The Central Square is a city square and major intersection in Chennai. Areas surrounding the Ripon Building, Victoria Public Hall, Moore Market Complex, Chennai Central Railway Station, the Southern Railway Headquarters and the Government General Hospital are being developed as part of the Central Square. The total site area is estimated to be about 37,800 m2, and the development is estimated to cost about and will be funded by the CMDA.

==The square==
The square will have a multi-storied parking lot in its basement, which will also form the foundation of the complex. The 3-storied parking lot will have the capacity to accommodate 1000 cars. The total area of the square will be 154,950 sq meters. A 119-meter-tall, 27-storey building will mark the center of the square. The Central Square is deemed to ease congestion along the Poonamallee High Road and integrate several modes of transportation in the city. Construction began in April 2019. In addition to underground passages and subways connecting people to Ripon Buildings, Park railway station, Park Town railway station, Chennai Central Railway Station, Moore Market Complex building, and the Rajiv Gandhi Government General Hospital, the intersection will have bus bays, auto stands, and taxi drop-off points to facilitate seamless travel from one mode of transport to another.

There are about 21 structures that are of historical importance in the Central Square area.

A Metro Rail museum showcasing the process that went into the construction of the city's Metro is being commissioned in Raja Sir Savalai Ramaswamy Mudaliar Choultry, a heritage building opposite the Chennai Central railway station.
▬▬▬▬▬▬
Tasks and exercises:
(a) Answer these from the text about Chennai's Central Square:
(i) How many cars can the parking lot under the square hold?
(ii) When did construction begin?
(iii) About how many structures of historical importance are in the Central Square area?
(b) Carry on the text about Chennai's Central Square from its last sentence.

Extracted material:
▬▬▬▬▬▬
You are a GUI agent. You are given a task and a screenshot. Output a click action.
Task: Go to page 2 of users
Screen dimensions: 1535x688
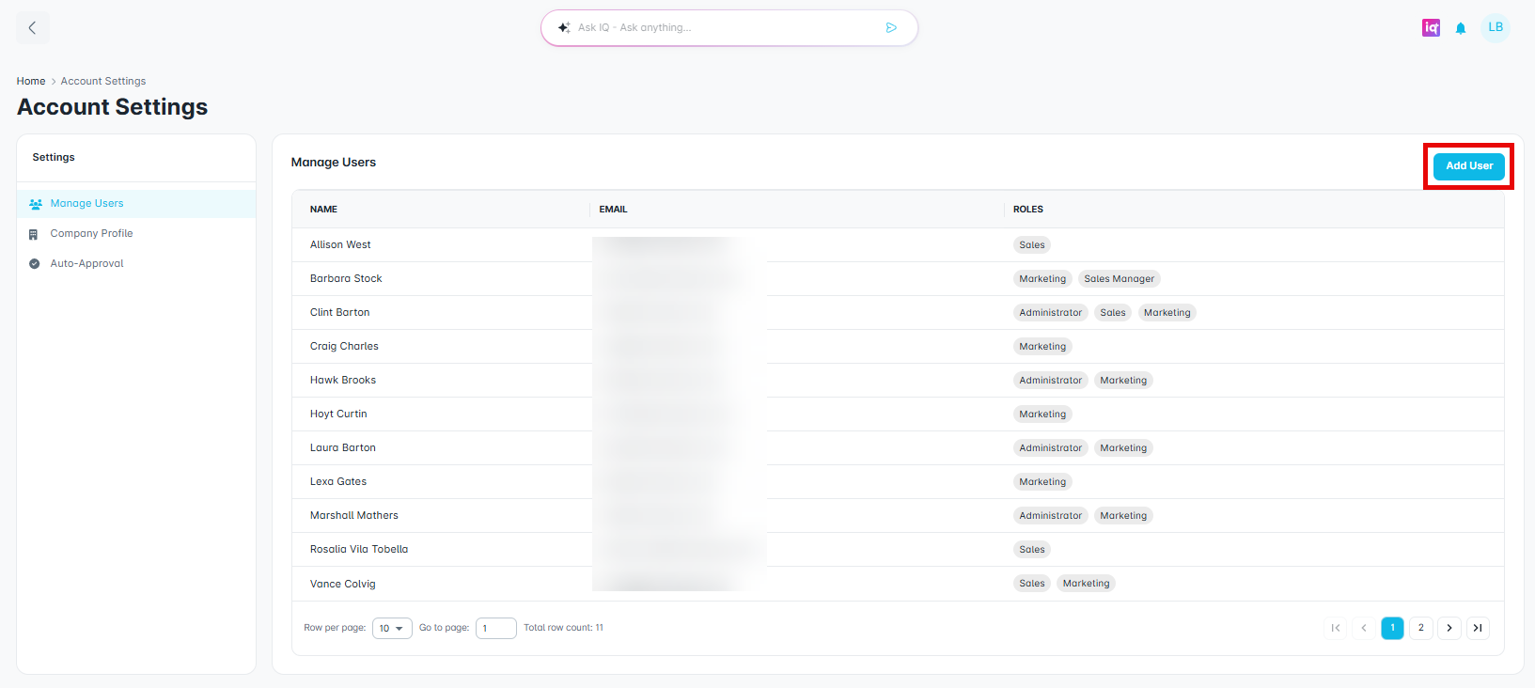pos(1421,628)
▬▬▬▬▬▬
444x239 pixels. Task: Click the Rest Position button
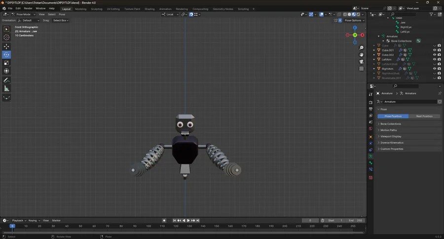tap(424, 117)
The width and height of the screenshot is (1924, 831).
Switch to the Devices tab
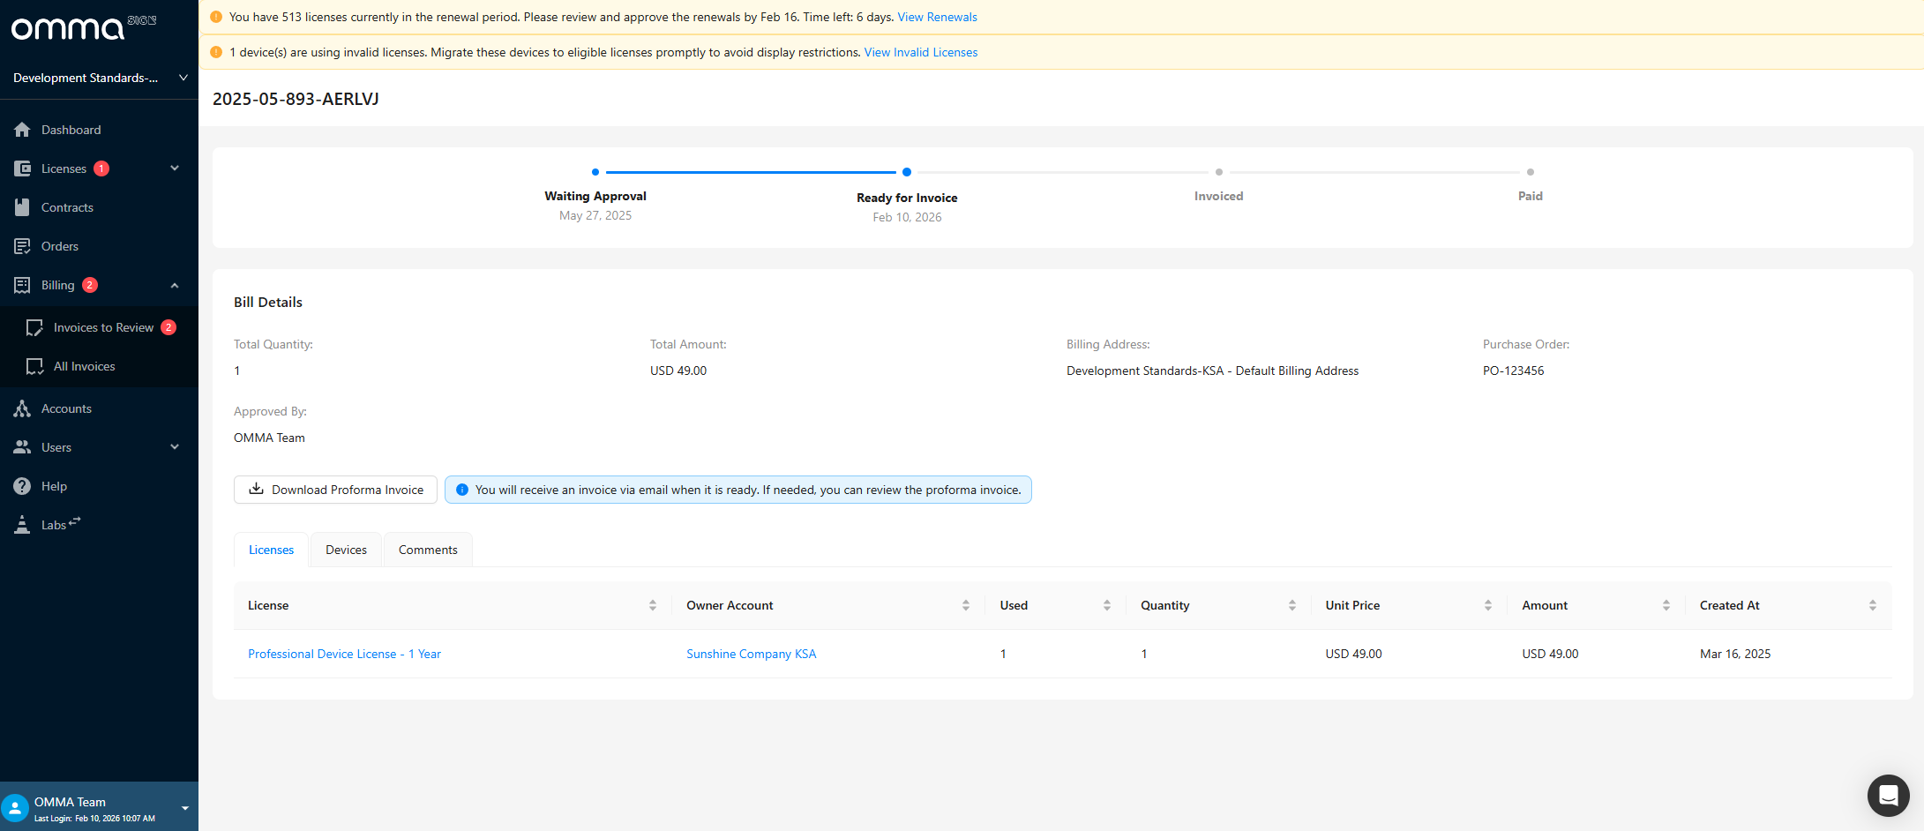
▬▬▬▬▬▬
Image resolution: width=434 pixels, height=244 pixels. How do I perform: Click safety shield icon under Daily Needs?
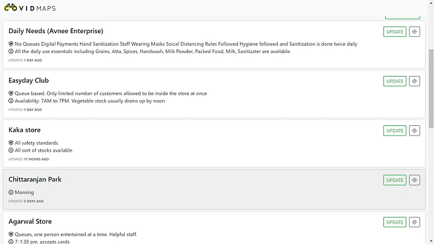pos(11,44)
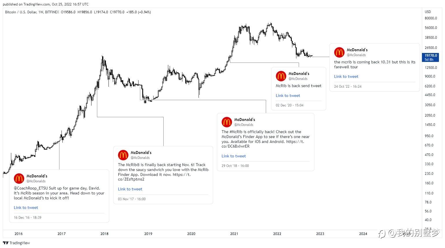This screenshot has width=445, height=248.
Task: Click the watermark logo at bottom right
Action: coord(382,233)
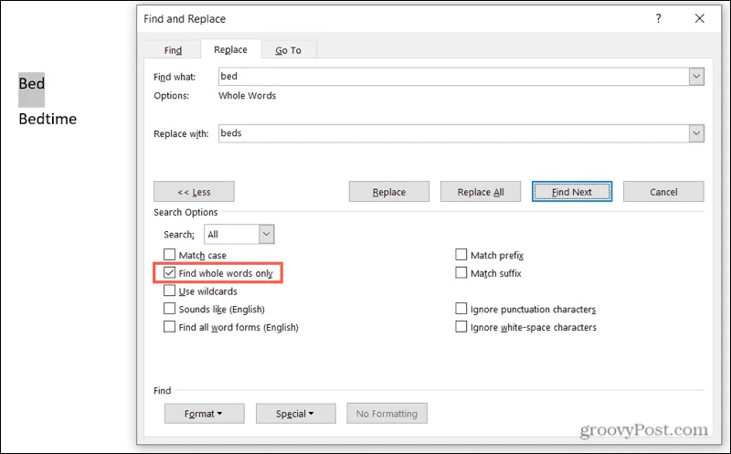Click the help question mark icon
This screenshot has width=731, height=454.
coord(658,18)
▬▬▬▬▬▬
Answers per task:
(a)
(i) 1000 cars
(ii) April 2019
(iii) About 21

(b)
==Progress==
As of March 2020, fountains and beautification works were expected to be complete in three months and an underground parking and two pedestrian subways (renovation of the existing subway and construction of a new subway connecting Central Metro station) were expected to be complete in a year's time. The underground parking lot at the Chennai Park suburban railway station will have a capacity to accommodate more than 800 cars. Two more subways are under construction, one linking the Rajiv Gandhi Government General Hospital with Chennai Central and the other linking Evening Bazaar Road with Chennai Central.

Central Square was inaugurated by Chief Minister M. K. Stalin on 30 March 2022.

The foundation for 27-storied Chennai Central Square Tower to be built at a cost of ₹ 3500 million was laid in February 2025. Spread over 14,280 square metres, the 119-metre-high tower will have a mix of retail, office and business spaces. The lower floors (ground to 4th) will have retail and commercial outlets, while floors 5 to 24 will have office spaces. While the 25th floor will house service facilities, the top two floors will be premium business and commercial spaces. The four basement levels will accommodate parking and other facilities.